Не отсюда ли черпает образность Гоголь, воссоздавая нашествие нечистой силы на церковь? Развивая мистериальную линию повести, писатель погружается в дальнюю глубину времен: от современных народных поверий о ведьмах — к их языческому, древнему архетипу — и, наконец, к некоему их верховному существу, железному Вию.

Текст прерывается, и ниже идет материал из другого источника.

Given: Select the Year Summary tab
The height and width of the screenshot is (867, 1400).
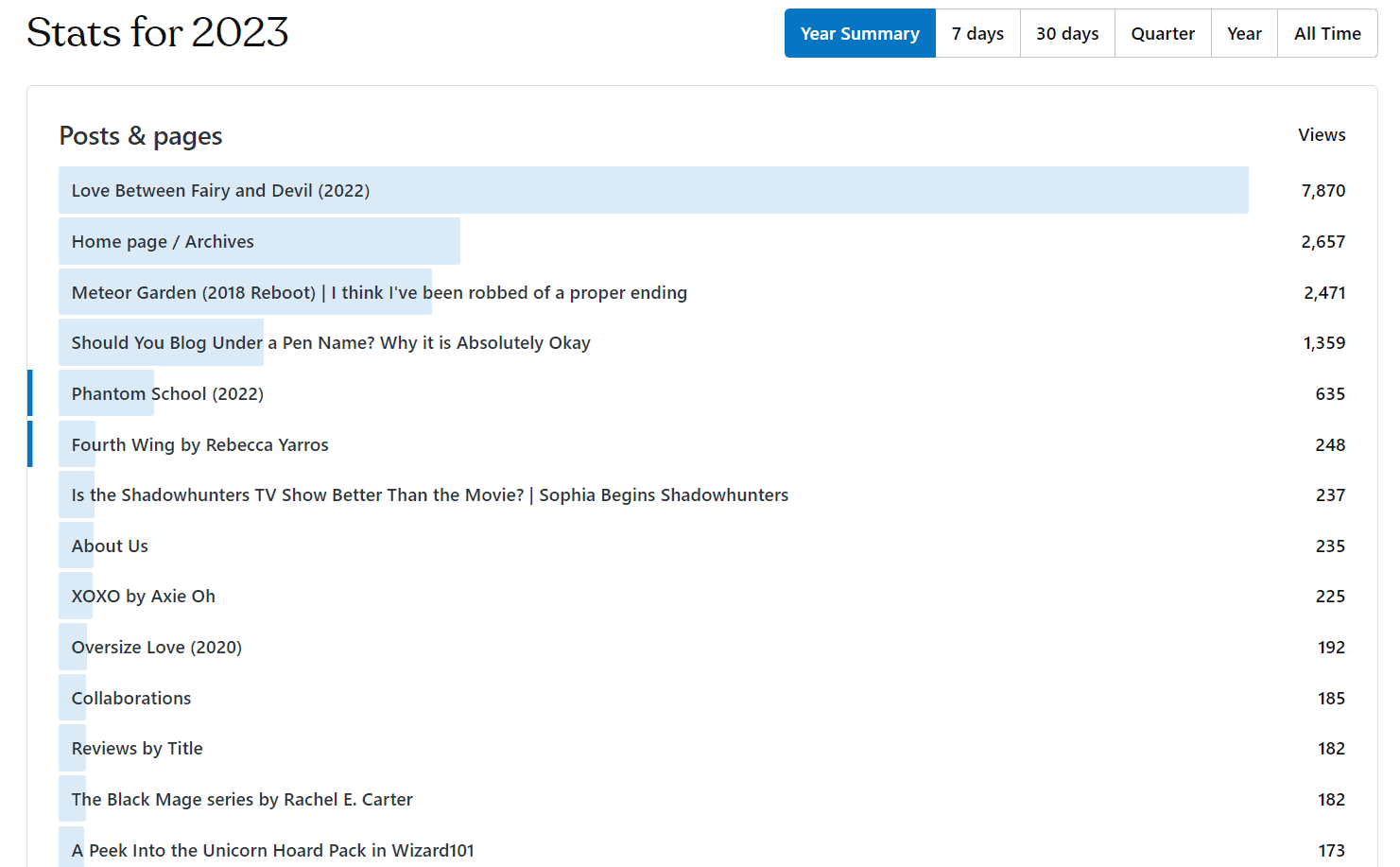Looking at the screenshot, I should coord(859,34).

А что же с Хомой-философом? Страсти его — по заслугам его. Ведь он, по самому своему миросозерцанию, находится в двух мирах, что постоянно обнаруживается в его речи: (ср.: «Умилосердись, бабуся! Как можно, чтобы христианские души пропадали ни за что, ни про что? <…> Да! продолжал он тихо, — черта с два! получишь ты что-нибудь» — II, 184, курсив наш — С.Ф.). Но в окончательной редакции (1842-го года) Гоголь все же спас его душу. Здесь важно отметить деталь, ранее в тексте отсутствующую: «Бездыханный грянулся он на землю, и тут же вылетел дух из него от страха. Раздался петуший крик. Это был уже второй крик; первый прослышали гномы. Испуганные духи бросились, кто как попало, в окна и двери, чтобы поскорее вылететь, но не тут-то было: так и остались они там, завязнувши в дверях и окнах» (II, 217). Душа же Хомы вылетела до второго петушьего крика, а стало быть, не застряла в стенах вместе с нечистью.

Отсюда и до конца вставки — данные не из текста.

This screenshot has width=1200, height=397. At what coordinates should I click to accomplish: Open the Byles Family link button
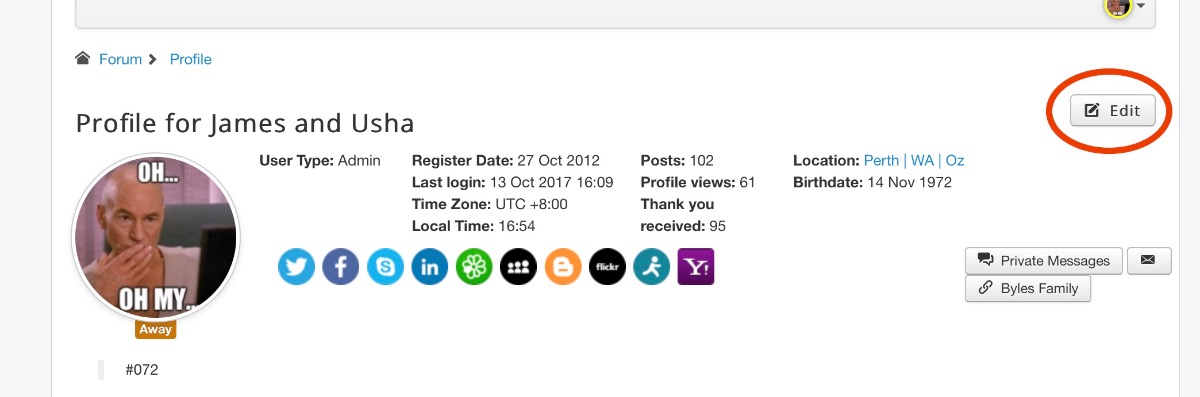point(1028,288)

Д. С. Мережковский трактовал повесть «Вий» как предчувствие итога жизни самого ее автора:

«Эта ведьма, с которою некогда веселый молодой казак летал в „бесовски сладком, томительно-страшном полете“, эта мертвая ведьма в черном гробу среди церкви — не языческая ли красота, не сладострастная ли плоть мира, убитая и отпеваемая Гоголем в старой церкви, в церкви Симеона Столпника? <…>

Каковы бы ни были предсмертные видения Гоголя, таков именно должен быть их пророческий смысл: его собственная им самим убитая муза, сверкающая страшной красотою, ведьма в гробу, среди церкви, и уставленный на него, убийцу, железный палец Вия».[899]

Однако ни в 1834-м году, когда повесть была написана, ни в 1842-м, — когда она была переработана, Гоголь вовсе не собирался подводить окончательные итоги своей жизни, ощущал себя скорее в начале новых путей. Итоговое значение повести «Вий» в другом: она хронологически последнее произведение, написанное для сборника «Миргород» (с подзаголовком «Повести, служащие продолжением „Вечеров на хуторе близ Диканьки“»), посвященного историческим судьбам Малороссии. Итог представлялся плачевным: «Скучно на этом свете, господа!» (II, 276). Нельзя не заметить здесь своеобразной «рифмы» с концовкой «Сорочинской ярмарки», некогда открывшей цикл малороссийских повестей Гоголя: «Скучно оставленному! И тяжело и грустно становится сердцу, и нечем помочь ему» (I, 136). «Старосветские помещики», «Тарас Бульба», «Вий» — каждую из этих повестей можно рассматривать как вновь и вновь тревожащий писателя вопрос, почему оказались столь ничтожны результаты былого, полного поэзии. Идиллия, эпопея, мистерия заканчиваются трагически. В «Миргороде» Гоголь прощался с малороссийской темой, потому что ответ здесь мог быть только общероссийским.